Absent from any of the cases relied upon by the majority is a factual situation such as that in the present case. Kathy, the party seeking relief, had no control over the limits of Heather’s liability policy. Heather’s car was not available for her mother’s regular use. In fact, the day of the accident was only the second time Kathy had ridden in her daughter’s car. This is not a case in which the loss resulted from Kathy’s “failure to purchase sufficient liability insurance.” Glass, 996 S.W.2d at 450. She did all she could within reason to ensure that she would be adequately insured in the event of an accident. However, under the majority’s opinion, she will be left owing even her medical expenses.

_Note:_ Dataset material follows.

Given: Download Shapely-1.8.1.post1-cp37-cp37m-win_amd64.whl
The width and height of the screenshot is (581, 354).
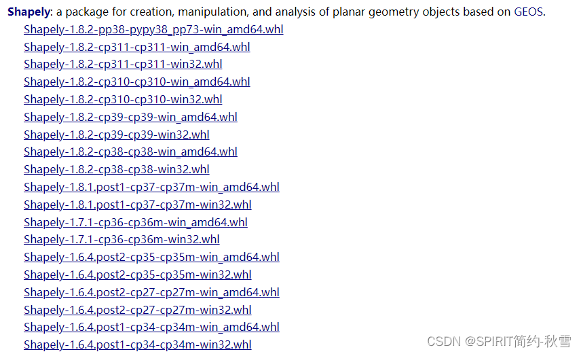Looking at the screenshot, I should tap(151, 187).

In closing, I would like to reiterate the inequities caused by the family or household exclusion this Court recognized in Lewis:
First, every day in our Commonwealth parents participate in car pools and drive their children and their neighbor’s children to school, social, and recreational events. However, if the parents’ negligence results in an automobile collision equally and seriously injuring all passengers, only the neighbor’s children can be fully compensated. The policy holders’ children, despite the severity of their injuries are limited to the minimum mandated insurance coverage.
Second, when two married couples drive to dinner in the driver’s car and all are injured by the driver’s negligence, the driver’s friends are protected by the full amount of insurance coverage but not the driver’s spouse. If one of the friends operates the automobile, the friend’s spouse is provided full insurance protection, but not the owner or owner’s spouse.
Third, it is commonplace for two neighborhood families to drive to a common destination with the children from both families intermingled in both cars. Unfortunately, if the cars negligently collide, only those children who happen to be riding with their neighbor can be fully compensated.
927 S.W.2d at 833. This is just the sort of inequity we have in this case.
It is for these reasons that I dissent and would affirm the Court of Appeals under this factual scenario.
CUNNINGHAM, J., joins.

. The duplex had separate living quarters on each side, including a bedroom and living room. However, the kitchen and dining area was shared between the two.